Quelle est la responsabilité de la presse dans cette possible victoire du RN ?

Il y a une critique radicale des médias et elle vient de la gauche. Bourdieu, Acrimed, Le Monde diplomatique ont documenté et expliqué que les médias avaient permis l’accession de l'extrême droite. On peut notamment reprocher aux médias traditionnels la couverture de la campagne présidentielle de 2022. Ils ont en effet emboité le pas aux médias de Bolloré qui dictaient les thèmes à l’agenda, à savoir Islam, sécurité, immigration. Ils ont aussi repris leur obsession du clash et de l'invective. BFMTV, par exemple, à force d’imiter CNEWS, a perdu sa première place au bénéfice de son concurrent. 

Le paysage médiatique actuel est modelé par Bolloré. Eric Ciotti, le président des Républicains (parti de droite) a consulté l’industriel avant son coup d’éclat d’un accord avec le RN le mardi 11 juin. Le soir même, il était l’invité de l’émission Touche pas à mon poste animée par Cyril Hanouna. La France a assisté en direct à l’union des droites. Bolloré organise donc la vie politique en plus du paysage médiatique. Les journalistes ont une responsabilité à titre individuel et collectif mais il est très difficile de lutter : le combat est inégal. D’ailleurs, plusieurs chroniqueurs de CNEWS sont désormais candidats du RN et éructent leur haine à mesure qu’approche le pouvoir.

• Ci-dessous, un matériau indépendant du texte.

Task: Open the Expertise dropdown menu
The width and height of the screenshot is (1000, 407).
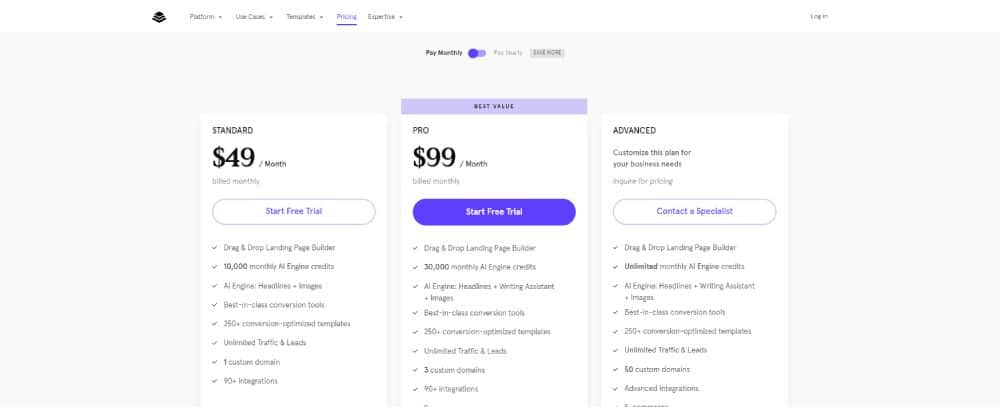Action: (385, 17)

Quels sont les dangers que représente l’extrême droite au pouvoir ?

La démocratie risque de disparaître dans sa forme actuelle ainsi que tous les contre-pouvoirs. Si le RN arrive aux affaires, l’Autorité de régulation de la communication audiovisuelle et numérique (Arcom) sera vidée de sa substance. C'est ça qui rend cet événement tragique. Malheureusement, il y a très peu de réaction dans la société civique. 

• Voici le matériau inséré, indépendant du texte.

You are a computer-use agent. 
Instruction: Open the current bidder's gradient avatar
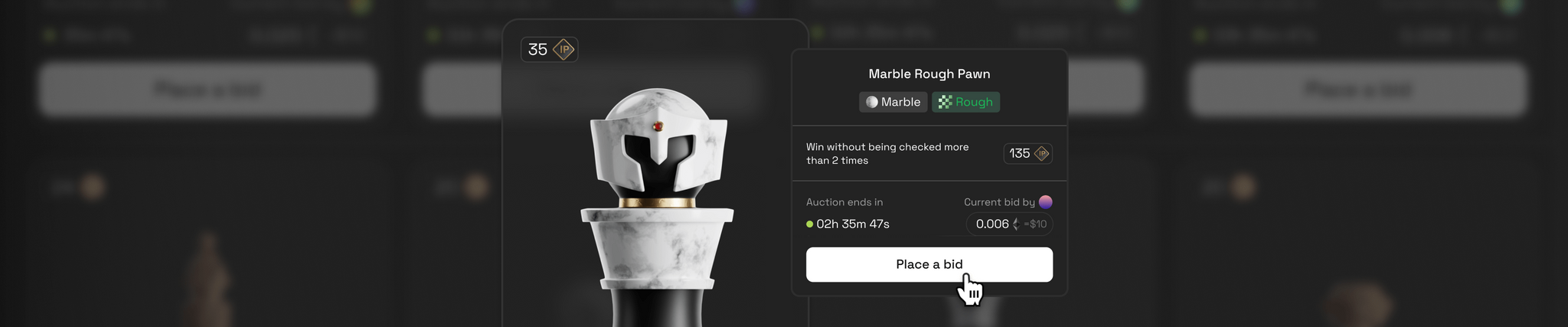[1045, 202]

Pourtant, on observe le même schéma dans tous les pays autoritaires. En Italie, Hongrie ou aux Pays-Bas, l’extrême droite hurle à la censure avant d’arriver au pouvoir, et quand elle gouverne, elle pratique la censure totale. La présidente du Conseil italien Giorgia Meloni cherche à modeler l’audiovisuel public à son image, de manière à le transformer en outil de propagande. En France, le RN a annoncé que France Médias Monde (FMM), qui regroupe RFI et France 24, ne serait pas privatisé, mais France 2, France 3 et Radio France, oui. Je n’y crois pas car un tel organe audiovisuel ne serait pas intéressant comme espace publicitaire pour les nouveaux acteurs, et le parti de Marine Le Pen aura, lui aussi, besoin d'outils de propagande. D’autant plus que 2025 marquera la fin du budget de financement de l’audiovisuel public, qui dépendra désormais du bon vouloir de l’Etat.

Partagez-vous l’idée que le président Emmanuel Macron a largement contribué à cette tragédie ?

Emmanuel Macron risque de rester dans l'histoire comme le président qui a permis au RN d’accéder au pouvoir. Il a tout fait pour installer un face-à-face avec le RN, avec pour garantie de gagner les élections. De fait, il a aidé à banaliser l’extrême droite. C’est pour cette raison qu’il vit l’échec aux européennes comme une blessure narcissique. Néanmoins, si le RN passe, le Président va tout essayer pour limiter son emprise sur la société. Si le RN ne gagne pas, ce sera la promesse d’une amélioration des outils de régulation tels que l’Arcom et les Etats généraux de l’information portés par Christophe Deloire, secrétaire général de Reporters sans frontières (RSF), décédé le 8 juin. Tout est possible.